>> START Reading text

An Encomium on the Archangel Gabriel of Unknown Authorship

In a recent issue of Zeitschrift für Antikes Christentum, Hans Förster published the editio princeps of P. Vindob. K 9670, a Sahidic parchment folio from the collection of the National Library in Vienna.[1] The fragment seems to come from an unidentified encomium on the archangel Gabriel and recounts the story of a man who is tempted by the wife of his business partner. At a certain point in the narrative, the man prays for the intervention of the archangel, the tenor of the text suggesting that it belongs to the miracula section of the encomium.

The fragment edited by my friend was dismembered from a larger codex which once belonged to the library of the White Monastery in Upper Egypt. Hans has studied and very carefully edited the text and supplied us with high-quality black-and-white photos of the manuscript. While I was checking these pictures, I realized that the hand-writing looks familiar and that good fortune has preserved other leaves from the same codex.

>> END Reading text

Direction A:
Please reproduce the text on the Gabriel encomium, from "In a recent" up to and including "of the encomium.".
Direction B:
Write what follows the last sentence of the text on the Gabriel encomium.

>> START Entries supplied

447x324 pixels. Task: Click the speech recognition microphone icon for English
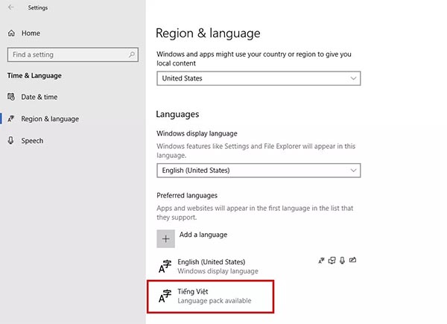pyautogui.click(x=342, y=261)
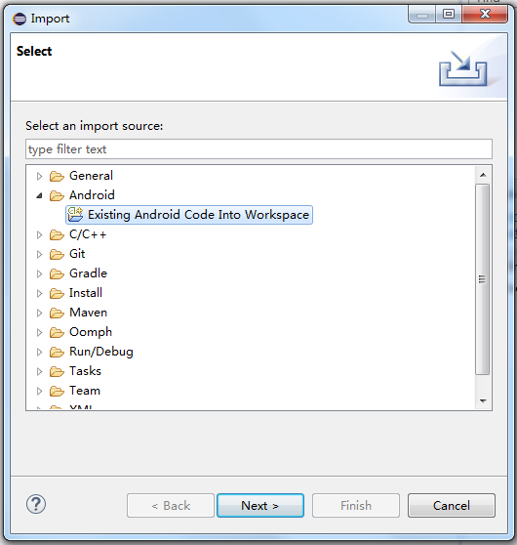This screenshot has width=517, height=545.
Task: Click the General folder icon
Action: (x=57, y=176)
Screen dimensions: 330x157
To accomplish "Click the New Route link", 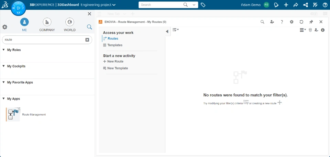I will point(115,61).
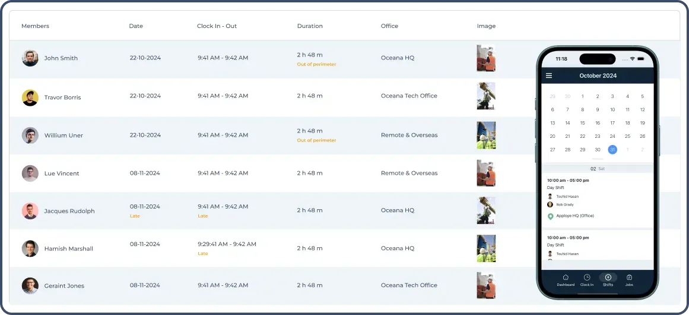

>> END Entries supplied

Expected answer A:
In a recent issue of Zeitschrift für Antikes Christentum, Hans Förster published the editio princeps of P. Vindob. K 9670, a Sahidic parchment folio from the collection of the National Library in Vienna.[1] The fragment seems to come from an unidentified encomium on the archangel Gabriel and recounts the story of a man who is tempted by the wife of his business partner. At a certain point in the narrative, the man prays for the intervention of the archangel, the tenor of the text suggesting that it belongs to the miracula section of the encomium.

Expected answer B:
Interestingly enough, one of the newly identified fragments is the leaf to which the fragment published by Hans Förster was originally joined in a single bifolio (a bifolio is a sheet folded as to form two leaves). This new fragment is of special importance as it contains a colophon which mentions the name of the scribe, the place where the codex was copied and the year of its completion.


But let’s start with the beginning. In ancient times, the copyists used to number not only the pages of the codices, but also their quires (a quire is a gathering of sheets folded in two). Each quire used to be numbered twice, on the first and last page, in the superior inner corners. The parchment leaf K 9670 edited by Förster is paginated 81-82. On the upper left corner of the recto, one can still read the number 7, which means that the fragment used to be the first leaf of the manuscript’s seventh quire.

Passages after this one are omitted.